Organizations with a centralized authentication system should use production Unix and Windows systems. Specific configuration requirements and integration rules should also be a part of the hardening guidelines in such instances.
Business continuity tools and backups are also a part of hardening guidelines. While these may deviate from pure security settings, the security of organizational data and system availability are still top concerns for security teams.
If your organization invests in third-party tools like anti-malware tools or file system integrity checkers, you’ll need organization-specific settings then as well. Ensure you include installation and configuration.
Log management is also important here.
Issues like centralized logging servers, log attention policy, and integration with security events and incident management procedures should also be customized as part of your organization’s hardening guidelines.

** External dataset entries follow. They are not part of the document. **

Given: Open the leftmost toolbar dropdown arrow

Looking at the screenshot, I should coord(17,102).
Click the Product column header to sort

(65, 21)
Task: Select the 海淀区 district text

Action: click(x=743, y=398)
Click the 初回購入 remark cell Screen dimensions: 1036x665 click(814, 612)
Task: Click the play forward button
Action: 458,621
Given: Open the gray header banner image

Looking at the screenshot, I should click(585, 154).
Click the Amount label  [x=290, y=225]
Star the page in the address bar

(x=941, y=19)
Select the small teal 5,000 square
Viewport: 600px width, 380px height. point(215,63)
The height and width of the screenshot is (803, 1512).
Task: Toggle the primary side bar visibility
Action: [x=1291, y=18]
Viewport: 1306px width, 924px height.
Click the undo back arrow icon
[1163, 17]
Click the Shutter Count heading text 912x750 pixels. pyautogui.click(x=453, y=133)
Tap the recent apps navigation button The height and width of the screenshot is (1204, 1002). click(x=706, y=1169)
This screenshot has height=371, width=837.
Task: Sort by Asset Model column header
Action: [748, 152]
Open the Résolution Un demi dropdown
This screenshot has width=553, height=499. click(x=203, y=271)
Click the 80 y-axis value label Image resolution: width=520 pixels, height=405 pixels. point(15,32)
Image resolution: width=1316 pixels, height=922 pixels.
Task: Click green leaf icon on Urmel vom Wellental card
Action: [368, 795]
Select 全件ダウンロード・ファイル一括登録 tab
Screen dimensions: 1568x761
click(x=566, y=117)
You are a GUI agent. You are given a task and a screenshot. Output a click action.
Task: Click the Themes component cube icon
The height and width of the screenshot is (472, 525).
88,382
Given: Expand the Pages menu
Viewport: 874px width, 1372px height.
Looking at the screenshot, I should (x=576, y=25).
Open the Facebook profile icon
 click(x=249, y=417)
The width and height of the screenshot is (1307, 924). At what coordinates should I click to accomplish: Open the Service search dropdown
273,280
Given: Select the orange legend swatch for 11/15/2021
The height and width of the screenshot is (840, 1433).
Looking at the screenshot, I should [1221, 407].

Consider Network Infrastructure
CIS hardening guidelines focus on systems as standalone individual elements, but the network infrastructure should also be considered in building a secure system. Infrastructure settings like Domain Name System servers, time synchronization, and Simple Network Management Protocol configuration are good starting security points.
Organizations that have deployed IPv6 need to implement appropriate IPv6 configuration in their hardening guidelines. Additional organization-specific security infrastructure (Example: Active Directory Federation Services, system-to-system virtual private networks) are another factor where settings are common to many systems and are part of these guidelines.
Ensure Regular Review
The whole point of CIS hardening guidelines is to standardize operations and mitigate risk. This also means they should be periodically adapted to changes in security policies.
Hardening guidelines should be reviewed every two years at least. The good thing is that operating systems like Windows and Unix require fewer changes in each new release, so reviewing your hardening system isn’t as time-consuming as it used to be.
That said, other new features that are integrated may have a security impact. Ensure you factor them—and relevant security policies and risk assessments—to protect your systems.